Record number of US voters may cast paper ballots
By ALLISON HOFFMAN
Associated Press
August 7, 2008
Page 2 of 2
In counties that are on their third system in three presidential contests, officials are retraining workers in how to use the equipment and demonstrate it to voters. Broward County, Fla., which was caught in the punch-card maelstrom in 2000, has produced guides showing voters how to feed their paper ballots into the scanners.
Other counties making the switch, including some of California's largest, are planning to collect ballots at polling places and pay workers overtime to feed them into industrial-size scanners at central offices.
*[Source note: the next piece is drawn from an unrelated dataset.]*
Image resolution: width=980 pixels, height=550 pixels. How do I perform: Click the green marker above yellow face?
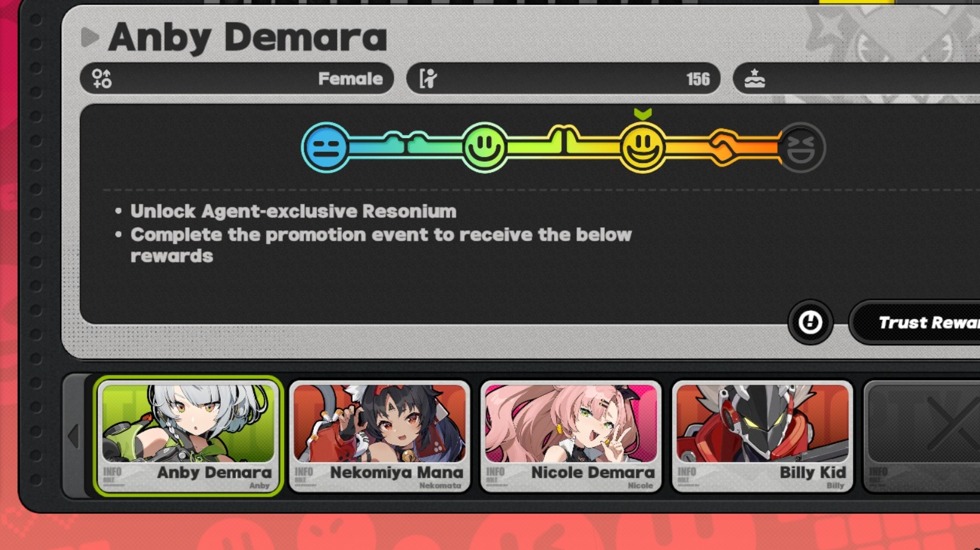[x=642, y=113]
None of that is likely to prevent voters from making other sorts of mistakes, such as filling in the wrong oval or using the wrong color pen.
"A lot of officials are in damage-control mode because they're going to try to limit the problems of switching to paper," said Mike Alvarez, an expert in voting technology at Caltech in Pasadena. "You will have ballots not showing up, being printed wrong, the litany of mistakes voters make with these ballots, and then there's incredible pressure in a crowded polling place for people who are trying to make their decision."
As Brace put it: "Paper is traditionally the device that the public is really good at screwing up."
In 2000, about 61 percent of registered voters lived in counties that relied on some form of paper ballot, whether punch-cards or fill-in-the-oval forms, according to Election Data Systems. Only 13 percent of voters lived in counties that used touchscreens or other e-voting devices; the rest used pull-lever machines.
With fewer than 100 days until Nov. 4, the first concern for many election officials is making sure they will be able to get all their ballots printed between the time the national, state and local slates have been selected and Election Day.
California, the nation's biggest electoral prize, with more than 16 million people registered to vote, abruptly outlawed most electronic machines last summer, creating a potential crunch in the highly specialized ballot-printing industry. San Diego contracted with a Washington state company after local businesses said they couldn't produce the 3.5 million extra ballots in the two-month window.
Many paper ballots may wind up in the shredder.
Last week, Ohio's secretary of state ordered all 53 counties using electronic machines to print paper ballots to accommodate voters in November who opt out of e-voting. A similar order during the primary resulted in the pulping of more than a million unused ballots after only 14,484 voters asked for them.